The method used to set thresholds is different for the microarray analysis, qRT-PCR analysis, and protein expression. For microarrays, the threshold is relative (samples were split into three equal groups, so the threshold is dataset dependent), and for the qPCR and protein expression it is set at specific points. For RNA (microarrays), expression levels of ‘low’, ‘moderate’ and ‘high’ refer to expression values that fall within the lower, middle or upper third of the expression range; or alternatively, ‘low’ and ‘high’ expression can refer to expression values that fall within the lower or upper half of the expression range. For qRT-PCR and protein expression levels, specific thresholds have been set, but in general, the term “dysregulated” refers to tumours with expression values falling above or below set values in the range of expression. For the terms “moderate” and “normal”, the terms refer to tumours with expression values falling within set values in the range of expression. For example, the gene expression values (or proteins) of the at least 2 of the 11 genes are first normalised against the gene expression values (or proteins) of the reference genes PPP2CA, CLTC, ALAS1, MMADHC and/or TFRC in the same biological sample, and the Ct value of each of the 16 genes is obtained. The mean expression level of all reference genes is calculated, and the mean RefCt value is obtained. The normalised expression level (ACTgene1) of each of the 11 genes is calculated by subtracting the expression level of the gene of interest (Ctgene1) from the mean RefCt value (mean RefCt-Ctgene1=ACTgene1). The ACT for at least 2 of the 11 genes is then obtained and the combined normalised expression value calculated.

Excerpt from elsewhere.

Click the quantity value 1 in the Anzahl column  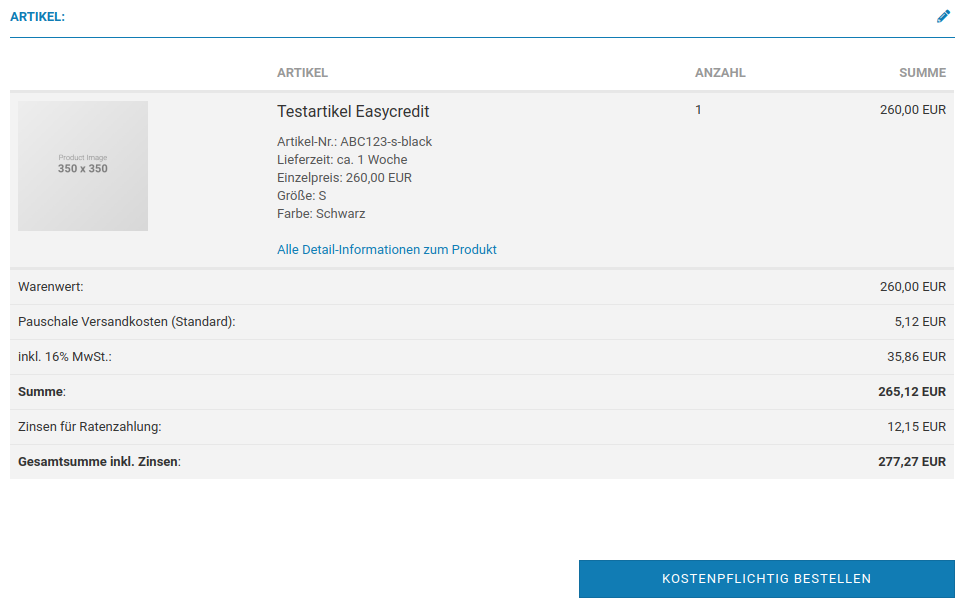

Typically, the normalised qRT-PCR thresholds for ‘modified’ expression are 0.7 and 1.99. Typically, the normalised protein thresholds (using IHC) are 1% and 50% of positive cells. That is, a modified score here refers to a tumour with >1% and <50% tumour cells positive for the normalised gene expression values of the at least 2 of the 11 genes (or proteins). These values may be adjusted based on any new data, but the same theory applies for the terms “normal”, “moderate” and “dysregulated” with respect to expression levels of the at least 2 of the 11 genes (or proteins).
In the specification, the term “adjuvant therapy” should be understood to mean any treatment given after primary treatment to increase the chances of long-term survival. In the specification, the term “neoadjuvant therapy” should be understood to mean treatment given before primary treatment to increase the chances of long-term survival. Primary treatment is generally surgery. Adjuvant therapy and neoadjuvant therapy are generally selected from chemotherapy, hormonal therapy, targeted therapy, radiation therapy, immunotherapy or a combination thereof.

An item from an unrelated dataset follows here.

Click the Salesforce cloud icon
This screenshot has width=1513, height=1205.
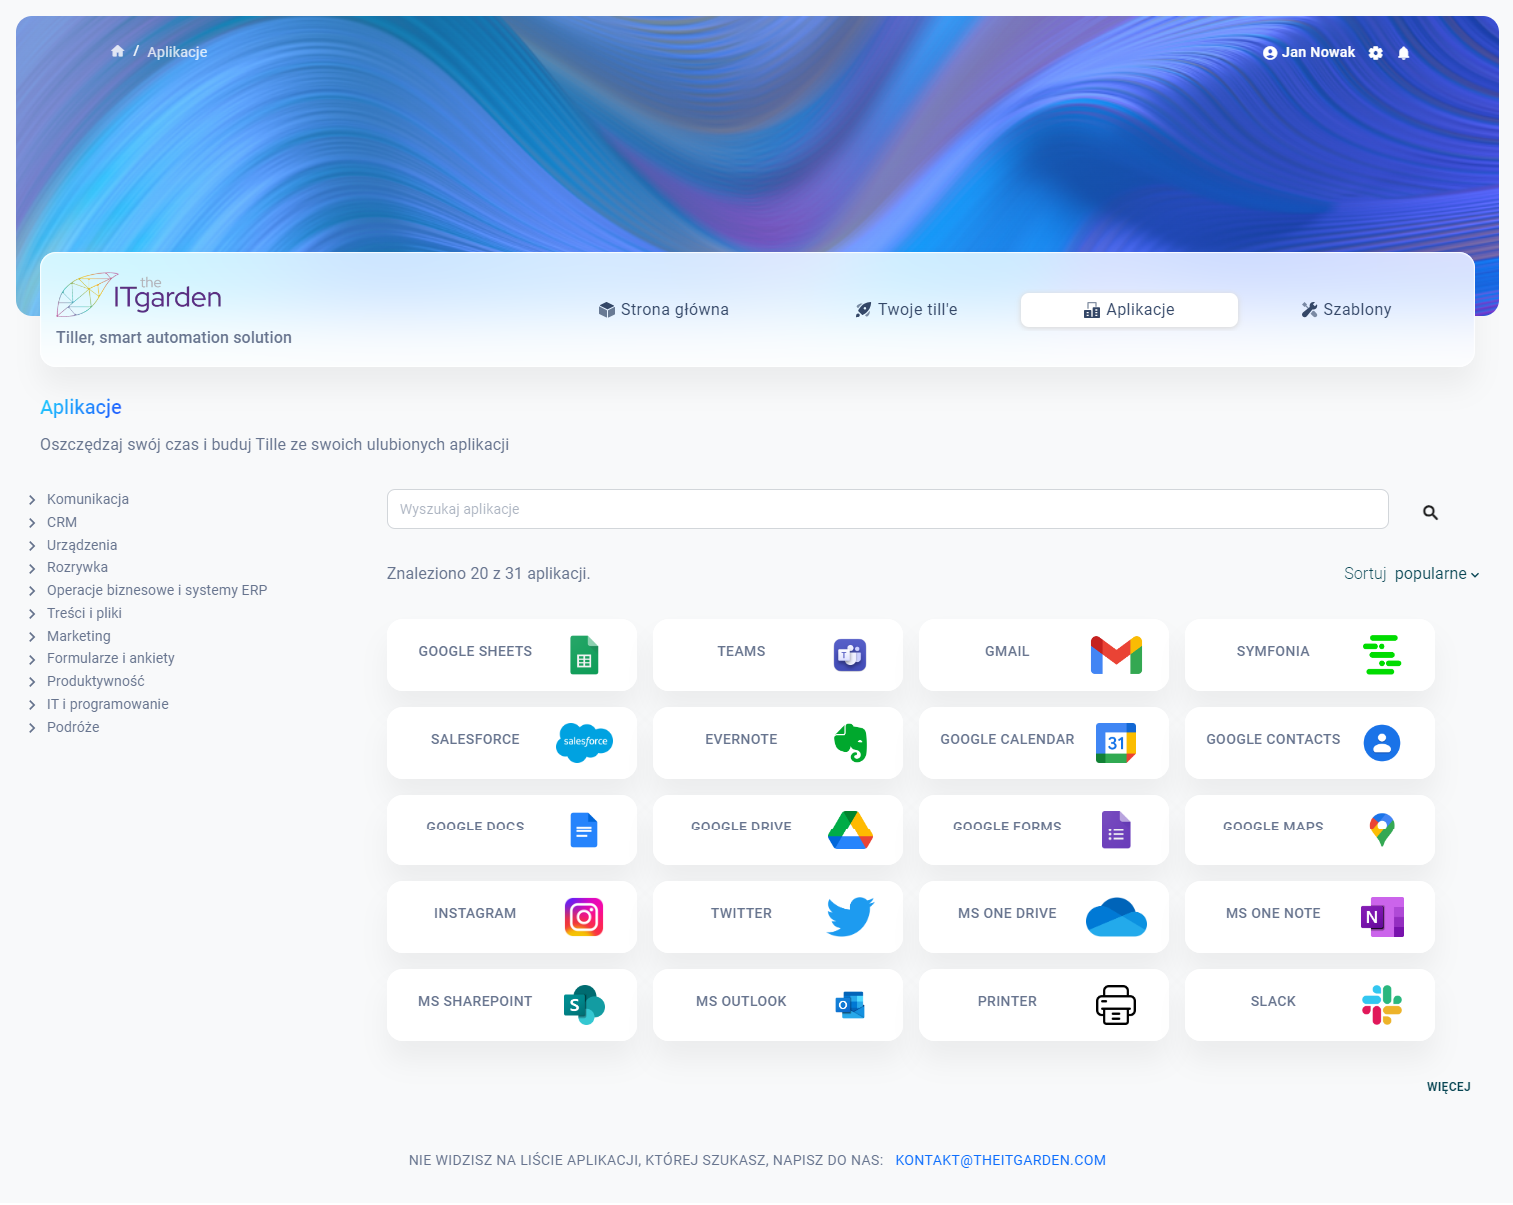point(584,742)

In the specification, the term “active surveillance” should be understood to mean monitoring the cancer closely. Usually this includes a doctor visit with a prostate-specific antigen (PSA) blood test about every 6 months and a digital rectal exam (DRE) at least once a year. Prostate biopsies and imaging tests may be done every 1 to 3 years as well. Active surveillance may be best suited if you have a low Gleason score (usually 6 or lower), which indicates a less aggressive, slower growing form of cancer.

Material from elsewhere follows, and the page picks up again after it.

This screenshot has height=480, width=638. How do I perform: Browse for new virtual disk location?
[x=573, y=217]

Detection of expression generally involves measuring the RNA expression of a selected panel of prognostic genes in formalin-fixed paraffin-embedded (FFPE) tissue specimens from prostate cancer biopsies using reverse transcriptase quantitative polymerase chain reaction (RT-qPCR) assays. Other means or measuring include immunohistological staining of a tumour biopsy tissue or a control biopsy tissue using suitable means such as immunohistochemical staining. Many other means of detecting the biomarkers of the invention will be apparent to those skilled in the art. For example, RNA sequencing, quantitative polymerase chain reaction (qPCR), reverse transcriptase PCR (RT-PCR), quantitative real time RT-PCR (qRT-PCR), ELISA, Western Blot, protein determination on polyacrylamide gels, and the like.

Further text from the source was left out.